Monday, October 22, 2012

My Sister's Patron, Saint Kateri Tekawitha

My younger sister posted the most poignant story as her Facebook "status" yesterday.  She wrote: "Around 1972, a little Catholic girl read a story about a Mohawk Indian saint and felt an immediate connection.  Her family visited the shrine in Akwesasne and she decided this would be her Confirmation name.   The nuns reassured a baffled Bishop during Confirmation that this was a soon-to-be beatified Native American.  Kids teased her.  Almost 40 years later, today in Rome, Pope Benedict XVI will finally make Kateri Tekawitha a saint and [I] will have a legitimate Confirmation name."
Kateri Tekawitha was indeed beatified by Pope John Paul II in 1980.  And as of yesterday, October 21, 2012, she is now numbered among the canonized saints of the Catholic Church and she has the distinction of being the first Native American saint.  In lieu of writing about Saint Kateri Tekawitha myself, I thought I'd provide you with links to a couple of website pages that tell all about her life, if you're interested in learning about her.  (Note that the first short biography contains one inaccuracy, saying that she was canonized in 1991.  The second one comes from the national shrine to the "Lily of the Mohawks.")

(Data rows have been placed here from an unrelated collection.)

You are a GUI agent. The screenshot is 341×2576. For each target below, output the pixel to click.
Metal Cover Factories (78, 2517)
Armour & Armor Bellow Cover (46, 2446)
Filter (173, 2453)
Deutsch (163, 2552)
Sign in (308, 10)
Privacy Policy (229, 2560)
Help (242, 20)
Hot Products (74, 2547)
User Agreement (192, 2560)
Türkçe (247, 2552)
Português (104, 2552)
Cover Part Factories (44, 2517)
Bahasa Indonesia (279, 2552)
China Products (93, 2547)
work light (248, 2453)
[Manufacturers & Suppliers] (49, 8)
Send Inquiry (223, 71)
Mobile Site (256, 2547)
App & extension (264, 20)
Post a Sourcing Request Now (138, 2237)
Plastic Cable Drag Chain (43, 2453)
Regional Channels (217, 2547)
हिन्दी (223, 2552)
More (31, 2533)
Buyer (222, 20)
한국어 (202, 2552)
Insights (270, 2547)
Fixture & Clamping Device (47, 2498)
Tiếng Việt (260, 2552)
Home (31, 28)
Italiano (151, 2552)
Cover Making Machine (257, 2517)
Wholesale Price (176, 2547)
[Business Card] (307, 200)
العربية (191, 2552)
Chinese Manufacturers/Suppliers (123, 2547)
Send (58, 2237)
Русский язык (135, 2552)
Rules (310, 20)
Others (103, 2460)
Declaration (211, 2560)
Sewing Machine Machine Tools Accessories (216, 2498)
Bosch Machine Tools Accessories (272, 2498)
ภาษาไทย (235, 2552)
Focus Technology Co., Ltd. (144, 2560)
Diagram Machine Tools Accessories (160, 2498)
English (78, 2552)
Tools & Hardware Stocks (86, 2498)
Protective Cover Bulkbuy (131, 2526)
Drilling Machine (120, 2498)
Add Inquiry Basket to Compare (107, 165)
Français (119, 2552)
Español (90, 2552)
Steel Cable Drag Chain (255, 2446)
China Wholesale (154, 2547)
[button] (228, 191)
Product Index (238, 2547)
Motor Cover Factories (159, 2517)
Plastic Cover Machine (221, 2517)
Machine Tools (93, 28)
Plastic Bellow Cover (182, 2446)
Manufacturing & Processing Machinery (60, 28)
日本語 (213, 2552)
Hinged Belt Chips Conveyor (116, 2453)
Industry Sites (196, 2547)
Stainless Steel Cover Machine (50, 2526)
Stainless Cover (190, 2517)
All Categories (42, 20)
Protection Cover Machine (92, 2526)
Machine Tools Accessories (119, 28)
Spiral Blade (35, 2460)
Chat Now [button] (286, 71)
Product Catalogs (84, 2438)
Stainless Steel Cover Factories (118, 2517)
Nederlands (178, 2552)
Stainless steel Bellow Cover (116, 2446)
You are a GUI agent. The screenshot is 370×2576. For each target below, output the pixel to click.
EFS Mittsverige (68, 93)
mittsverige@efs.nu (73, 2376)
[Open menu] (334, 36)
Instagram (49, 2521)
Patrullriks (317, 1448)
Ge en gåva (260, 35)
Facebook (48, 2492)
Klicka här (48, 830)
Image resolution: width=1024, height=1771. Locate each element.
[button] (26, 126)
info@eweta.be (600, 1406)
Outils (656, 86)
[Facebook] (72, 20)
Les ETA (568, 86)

There is nothing more wonderful than reading about a saint's life and feeling the kind of connection that my sister felt.  My youngest son had a similar reaction when he encountered and was inspired by a saint he'd never known about before.  This was when he was in 5th grade and was being homeschooled by my husband and myself.  During a phonics lesson, we were reading about Saint Dominic Savio, a very sickly and holy boy who was a protege of Saint Don Bosco and died at the tender age of 15.  "He died when he was only 15, and he's a saint?" my boy asked with awe in his voice.  I told him yes.  "And he wasn't a martyr?" he persisted.  I answered again in the affirmative, and I asked him if he'd like to read more about this young saint who'd grabbed his attention. There was only one slim biography that I could find on-line, a used copy of a book that was long out of print, and I ordered it for him.  He devoured it and decided that he would choose the name Dominic for his Confirmation name.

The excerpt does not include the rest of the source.